Increasing the Supply of Affordable Child Care
November 30, 2011
With more children spending time in nonparental care, concerns about the quality of out-of-home care have increased, leading state and local governments to regulate and license facilities and caregivers. However, these barriers to entry make it more costly to become a child care provider, driving up the price of nonparental care, says Diana W. Thomas, an assistant professor of economics at Utah State University.
The proportion of children who receive care in large institutions (day cares and preschools) and the proportion who receive care by relatives have both increased in recent years. For example, according to U.S. Census data:
- The portion of children under age five who were in a day care center or preschool rose from 30 percent in 1995 to about 35 percent in 2005.
- Care by relatives (other than a parent) rose from 42 percent to 46 percent.
- By contrast, the portion of children in family day care -- that is, child care for a small number of children in the home of an unrelated provider -- fell from 20 percent to 14 percent.
With rising prices, families have to spend ever-larger shares of their income on child care.
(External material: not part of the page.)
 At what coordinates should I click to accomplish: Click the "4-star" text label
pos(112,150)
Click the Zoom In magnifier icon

Consider:
- Families with $4,500 or more in monthly family income spend only 7 percent of their income on child care.
- Families with less than $1,500 in monthly family income spend on average 30 percent of their income on child care.
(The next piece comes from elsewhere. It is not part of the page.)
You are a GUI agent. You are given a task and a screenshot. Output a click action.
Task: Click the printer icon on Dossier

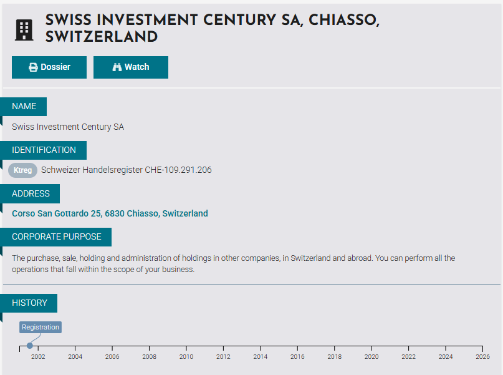click(34, 67)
The cost of child care is often so high that it becomes the deciding factor in a family's decision whether to rely on welfare or seek employment.
Public policies regarding child care generally have one or two goals: 1) raising the quality of child care to improve outcomes for the children, and/or 2) increasing the availability and affordability of child care to enable parents to pursue careers or education. The first goal is mostly pursued on the state level through regulation, such as group size limits, zoning laws and licensing requirements. The second goal is pursued through various federal child care subsidy programs. Unfortunately, state and local regulations significantly affect the price of care without improving quality, and federally subsidized programs are often plagued with long wait lists.
Regulatory relief should not come at the expense of the quality of child care; it is therefore important to take a critical look at existing regulations and their effects on price and quality.